Agents are fast, tireless, and broadly knowledgeable. They’re also confidently wrong, unaware of business context, and unable to take responsibility for their decisions. A fully autonomous agent can produce impressive work and also impressive damage. A fully supervised agent loses most of its productivity advantage. The challenge is finding the right level of human involvement for each task and each stage of the workflow.
Forces
- Agent speed is wasted if every action requires human approval.
- Agent errors, especially subtle ones, require human detection because the agent doesn’t know what it doesn’t know.
- Business context (priorities, politics, user sentiment, regulatory requirements) is often not in the context window.
- Accountability for shipped software rests with humans, not agents.
- Skill development: humans who delegate everything stop learning, which erodes their ability to direct agents effectively.
Solution
Keep humans in the loop at high-leverage points, the moments where human judgment has the greatest impact per minute spent. These typically include:
Task definition. The human decides what to build. This is a product judgment skill that agents can’t yet perform reliably.
Plan review. When the agent proposes a plan in plan mode, the human reviews it for architectural fit, business alignment, and risks the agent may not see.
Code review. The human reviews the agent’s changes before they’re merged. This isn’t rubber-stamping. It requires reading the code critically, checking for AI smells, and verifying that the changes match the intent.
Approval gates. Approval policies define specific actions that require human confirmation: destructive operations, deployments, and changes to critical systems.

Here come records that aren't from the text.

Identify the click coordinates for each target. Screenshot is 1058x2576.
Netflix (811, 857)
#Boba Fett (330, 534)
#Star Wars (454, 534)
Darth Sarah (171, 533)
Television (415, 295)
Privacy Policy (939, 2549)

Course correction. When the agent goes down the wrong path, the human intervenes early rather than letting the agent waste time on an unproductive approach.
The human role shifts from writing code to directing, reviewing, and deciding. This isn’t less work; it’s different work. It requires deeper understanding of the system, stronger judgment about tradeoffs, and better communication skills (because you’re now communicating through prompts and reviews rather than keystrokes).

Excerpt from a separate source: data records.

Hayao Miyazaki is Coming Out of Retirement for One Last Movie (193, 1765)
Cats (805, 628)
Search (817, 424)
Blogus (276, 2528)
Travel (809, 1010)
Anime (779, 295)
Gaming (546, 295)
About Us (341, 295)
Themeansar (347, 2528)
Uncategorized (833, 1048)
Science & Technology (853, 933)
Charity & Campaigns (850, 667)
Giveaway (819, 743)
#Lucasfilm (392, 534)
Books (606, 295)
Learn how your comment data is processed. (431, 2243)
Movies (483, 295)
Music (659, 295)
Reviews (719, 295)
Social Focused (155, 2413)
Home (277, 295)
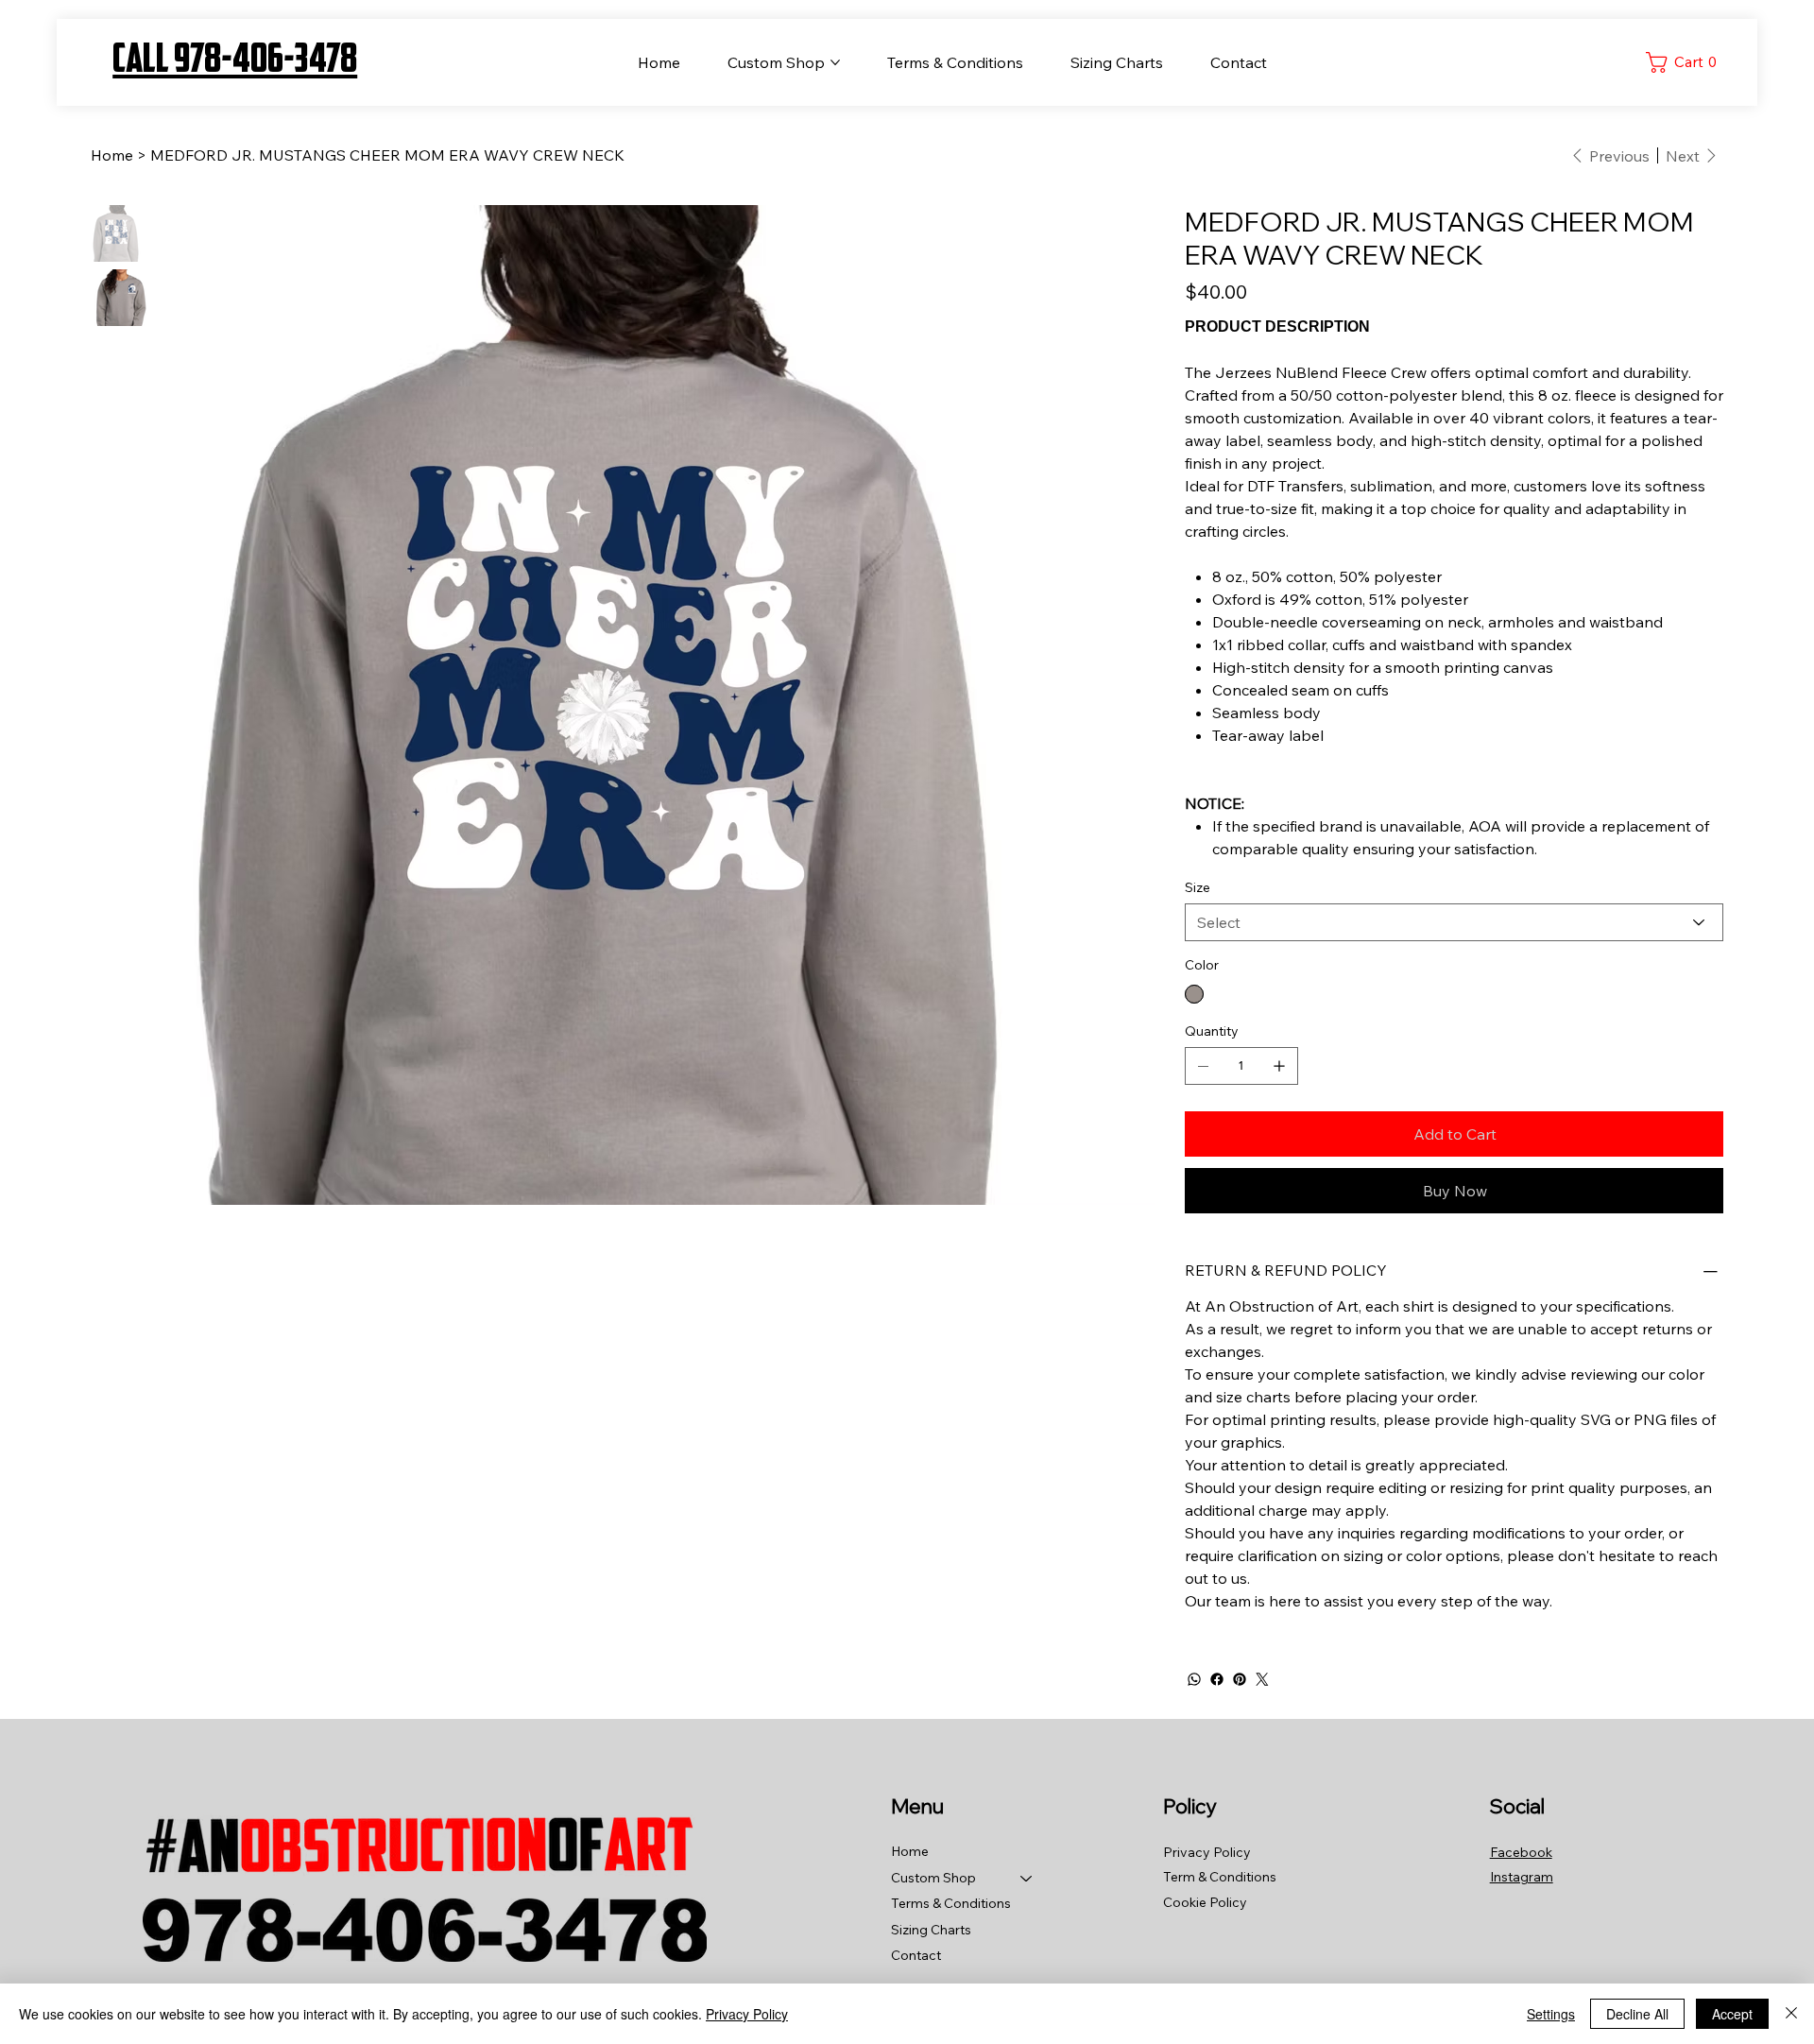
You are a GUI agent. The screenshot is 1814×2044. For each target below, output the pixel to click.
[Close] (1791, 2014)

“Human in the loop” doesn’t mean “human approves every action.” It means the human is present at the points where their judgment matters most. The goal isn’t maximum oversight but optimal oversight: enough to catch important errors without creating a bottleneck.
How It Plays Out
A developer uses an agent to implement a new feature. She defines the task, reviews the agent’s plan, and approves it with one modification. The agent implements the feature across three files, running tests at each step. The developer reviews the final diff, catches a naming inconsistency the agent didn’t notice, requests the fix, and approves the merge. The total human time was fifteen minutes. The total agent time was five minutes. The feature is correct, consistent, and reviewed.

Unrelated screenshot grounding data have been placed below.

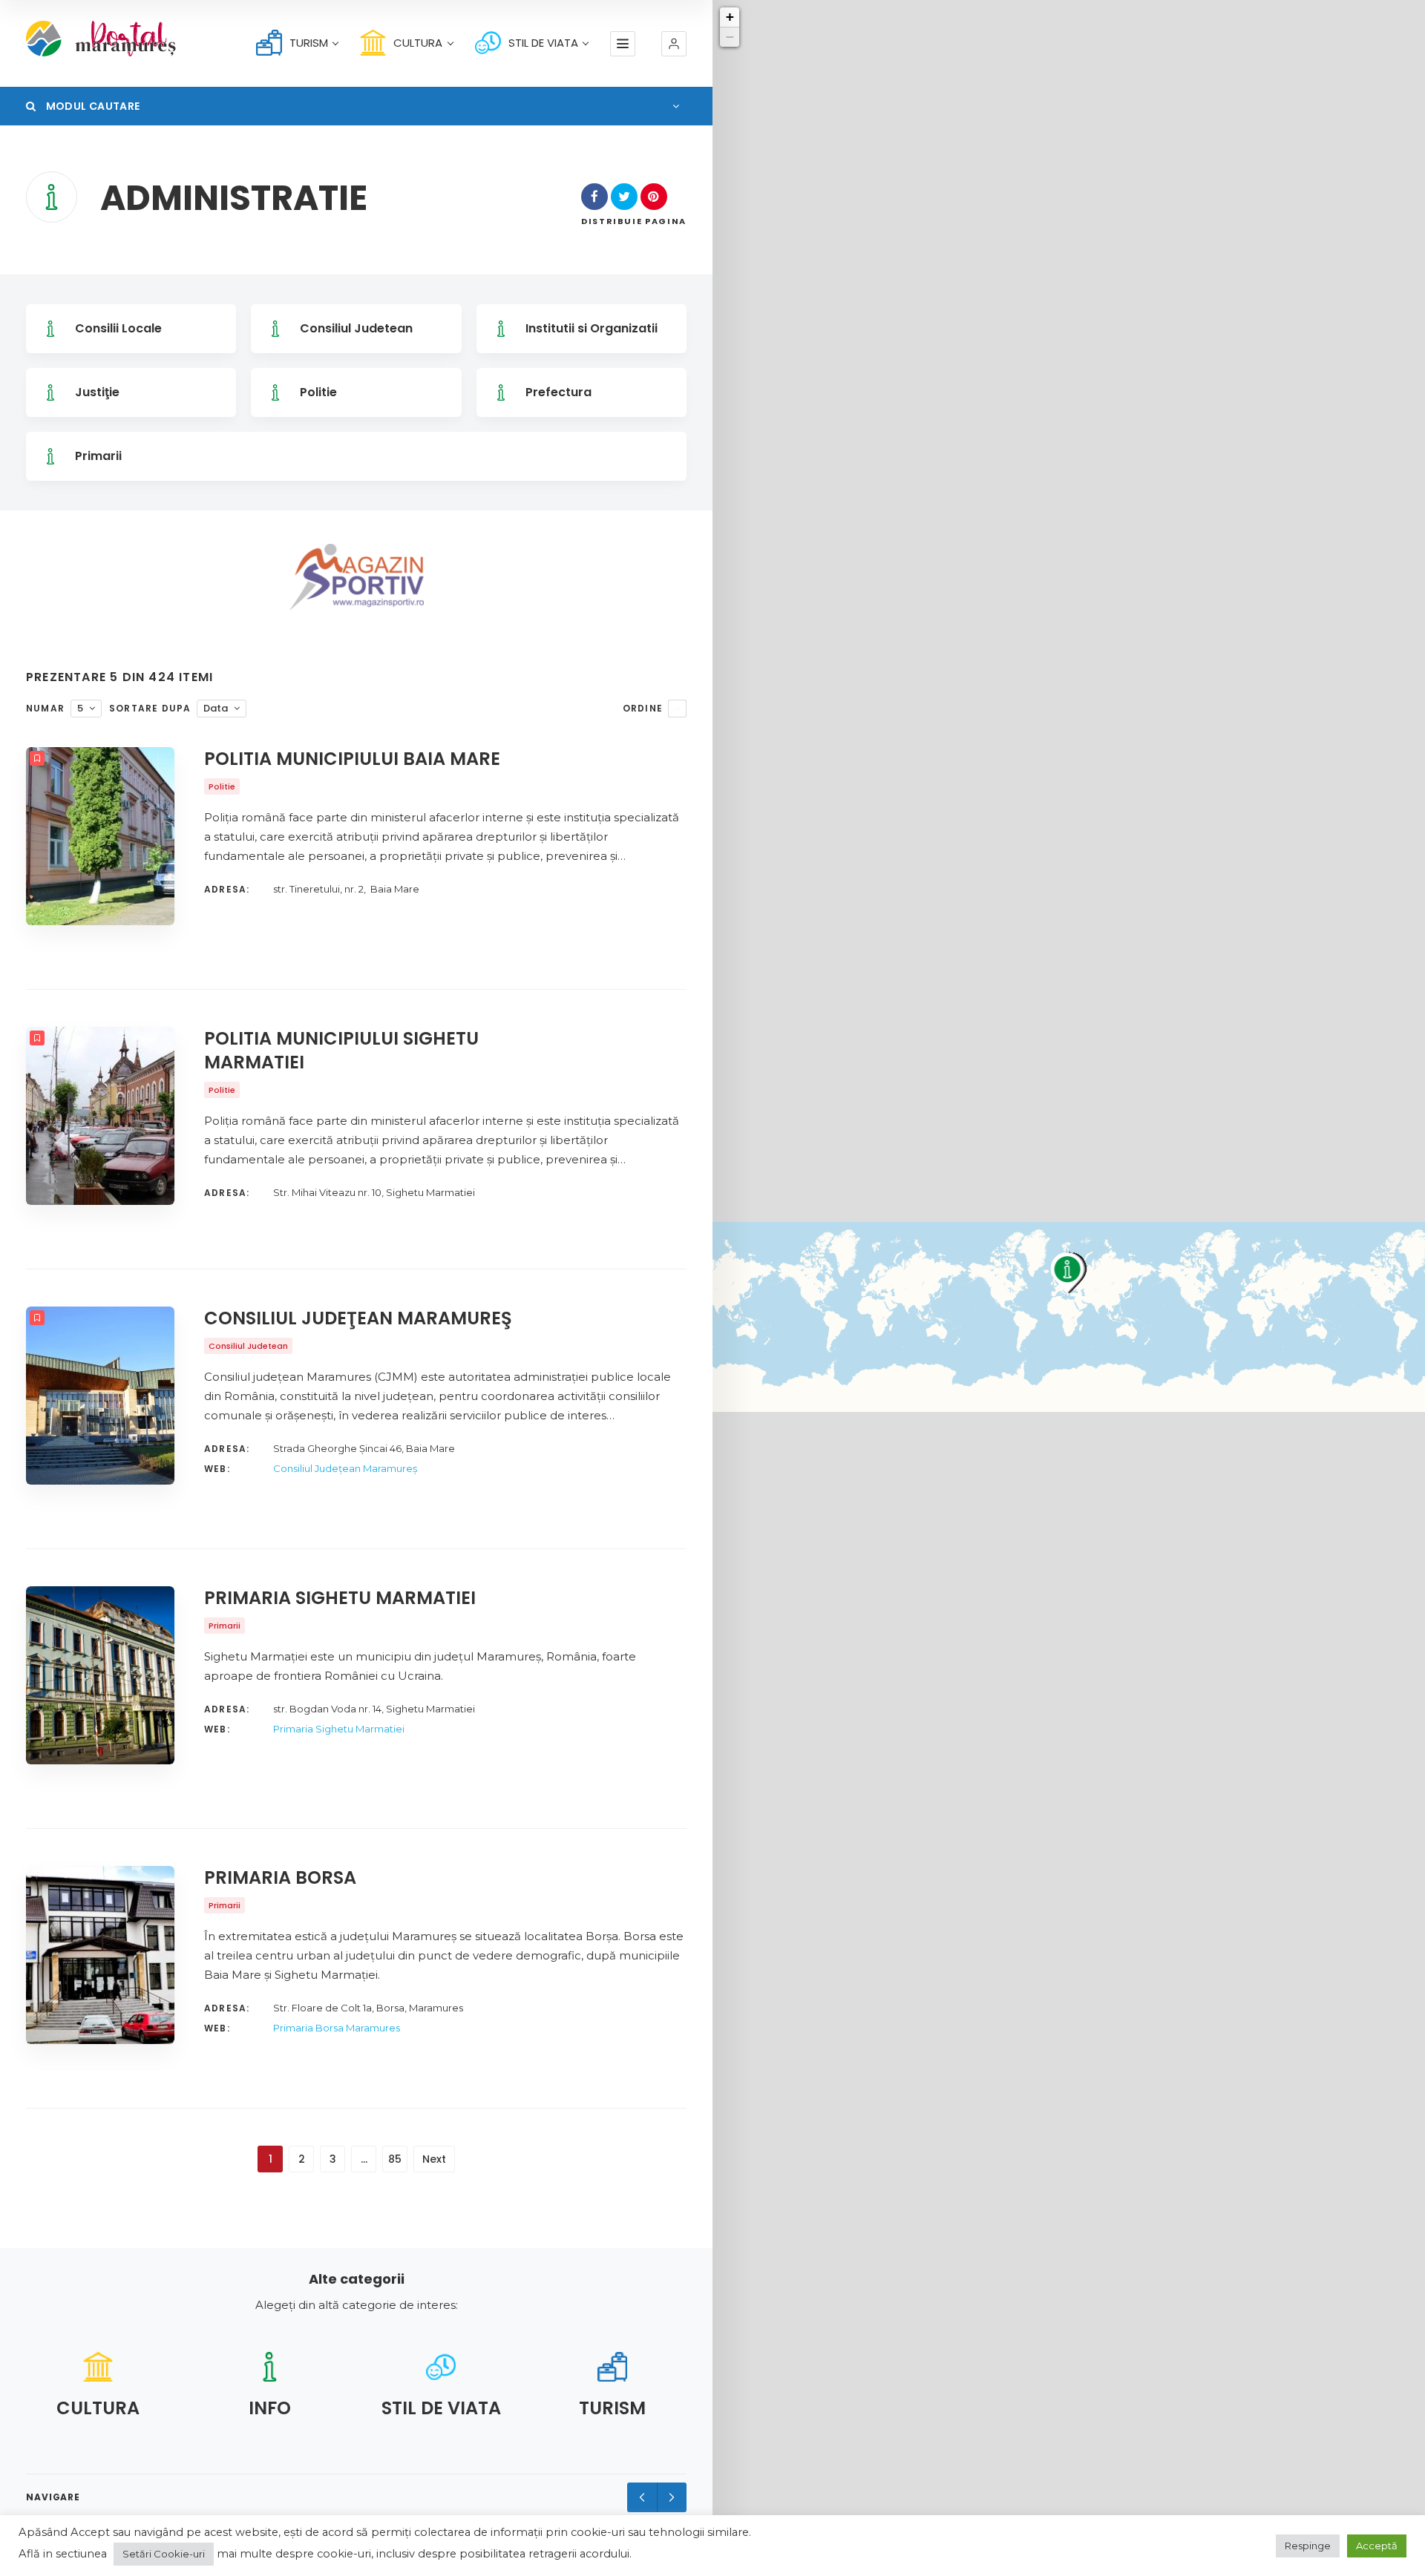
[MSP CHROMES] (356, 577)
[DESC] (677, 708)
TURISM (308, 42)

A team experiments with fully autonomous agents for routine dependency updates. The agents update versions, run tests, and create pull requests without human involvement. This works well for ninety percent of updates. The other ten percent break in subtle ways that the tests don’t catch (an API behavior change, a performance regression). The team adds a human review step for dependency updates that change more than the version number.
“Implement this feature across the three files described in the spec. After each file, pause and show me the diff so I can review before you continue to the next.”
Consequences
Human in the loop maintains quality and accountability while using agent productivity. It keeps humans engaged with the codebase (understanding what the agent is doing and why) which preserves the knowledge needed to direct agents effectively.
The cost is human time and attention. Every review point is a potential bottleneck if the human is busy or unavailable. There’s also a skill-atrophy risk in the opposite direction: humans who review without engaging deeply become rubber-stampers, providing the appearance of oversight without the substance. The antidote is maintaining personal coding practice alongside agentic workflows, staying sharp enough that your reviews are genuine.
Related Patterns
- Depends on: Agent — this pattern exists because agents exist.
- Uses: Approval Policy — policies define the specific approval points.
- Uses: Plan Mode — plan review is a key human-in-the-loop moment.
- Uses: Verification Loop — some verification steps require human judgment.
- Enables: Smell (AI Smell) — AI smell detection is a human-in-the-loop skill.
- Degraded by: Shadow Agent – no human is in the loop if nobody knows the agent is running.
- Degraded by: Approval Fatigue – fatigue turns meaningful oversight into rubber-stamping.